→ Reading passage
On the other hand, the ANOVA of on accuracy showed that differences in emotional valence (where positive stimuli was recognized slower) reached the statistical significant, F(2, 188) = 8.33; MSE = 0.015; η2 = 0.081; p < 0.01. In the case of distracting and target conditions, target stimuli were processed faster than distractors, and this difference reached the statistical significance: F(1,94) = 5.38; MSE = 0.434; η2 = 0.054; p < 0.05. All Bonferroni’s pairwise comparison between negative versus positive/neutral stimuli were statistically significant for emotion (p < 0.05), but neutral versus positive differences did not reach the statistical level. An interaction (emotion*presentation) was found across variables: F(2, 188) = 6.99; MSE = 0.016; η2 = 0.069; p < 0.01.

Finally, a mediational model was tested. Previously, any relationship between variables was examined through Pearson correlation coefficient (Fig. 2). As depicted in Table 3, changes in latencies to distracting stimuli significantly mediated errors on target stimuli for the negative condition (F(1,93) = 53.07; MSE = 0.6435; R2 = .36; p < 0.001), the neutral (F(1,93) = 47.83; MSE = 0.6675; R2 = .34; p < 0.001) and the positive one (F(1,93) = 40.85; MSE = 0.7022; R2 = .31; p < 0.001). Figure 1 depicts each of the paths for each model. All of them reached the statistical significance, except for the b path in the neutral condition. Any other combination across emotional condition did not reach the statistical significance.

→ Your instructions
Set down, word for word, everything in the passage on emotional stimulus results from "Finally, a mediational" down to "the statistical significance.".

A run of records
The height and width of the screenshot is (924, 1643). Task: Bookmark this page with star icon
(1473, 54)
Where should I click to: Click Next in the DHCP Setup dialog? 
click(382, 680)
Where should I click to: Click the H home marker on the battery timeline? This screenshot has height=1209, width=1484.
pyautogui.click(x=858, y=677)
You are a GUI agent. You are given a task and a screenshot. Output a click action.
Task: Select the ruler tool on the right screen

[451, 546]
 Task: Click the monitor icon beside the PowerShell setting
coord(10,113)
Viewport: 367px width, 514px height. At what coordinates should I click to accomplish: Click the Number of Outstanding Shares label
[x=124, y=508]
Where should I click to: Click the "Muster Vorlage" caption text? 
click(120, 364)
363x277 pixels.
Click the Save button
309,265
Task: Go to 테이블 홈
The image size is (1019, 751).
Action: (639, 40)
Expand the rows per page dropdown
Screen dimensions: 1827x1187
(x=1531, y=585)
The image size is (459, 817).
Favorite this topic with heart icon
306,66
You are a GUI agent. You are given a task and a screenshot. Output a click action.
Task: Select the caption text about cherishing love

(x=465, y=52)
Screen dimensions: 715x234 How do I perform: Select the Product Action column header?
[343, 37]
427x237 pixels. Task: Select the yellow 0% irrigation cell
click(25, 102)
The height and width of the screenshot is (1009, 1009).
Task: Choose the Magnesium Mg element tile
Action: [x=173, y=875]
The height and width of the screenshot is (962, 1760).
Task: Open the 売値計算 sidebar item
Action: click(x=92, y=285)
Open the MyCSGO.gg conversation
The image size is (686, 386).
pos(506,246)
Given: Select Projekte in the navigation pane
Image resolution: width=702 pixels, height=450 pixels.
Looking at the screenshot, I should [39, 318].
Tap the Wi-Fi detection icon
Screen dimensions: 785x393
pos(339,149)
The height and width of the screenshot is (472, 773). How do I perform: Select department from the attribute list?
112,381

→ Task response
Finally, a mediational model was tested. Previously, any relationship between variables was examined through Pearson correlation coefficient (Fig. 2). As depicted in Table 3, changes in latencies to distracting stimuli significantly mediated errors on target stimuli for the negative condition (F(1,93) = 53.07; MSE = 0.6435; R2 = .36; p < 0.001), the neutral (F(1,93) = 47.83; MSE = 0.6675; R2 = .34; p < 0.001) and the positive one (F(1,93) = 40.85; MSE = 0.7022; R2 = .31; p < 0.001). Figure 1 depicts each of the paths for each model. All of them reached the statistical significance, except for the b path in the neutral condition. Any other combination across emotional condition did not reach the statistical significance.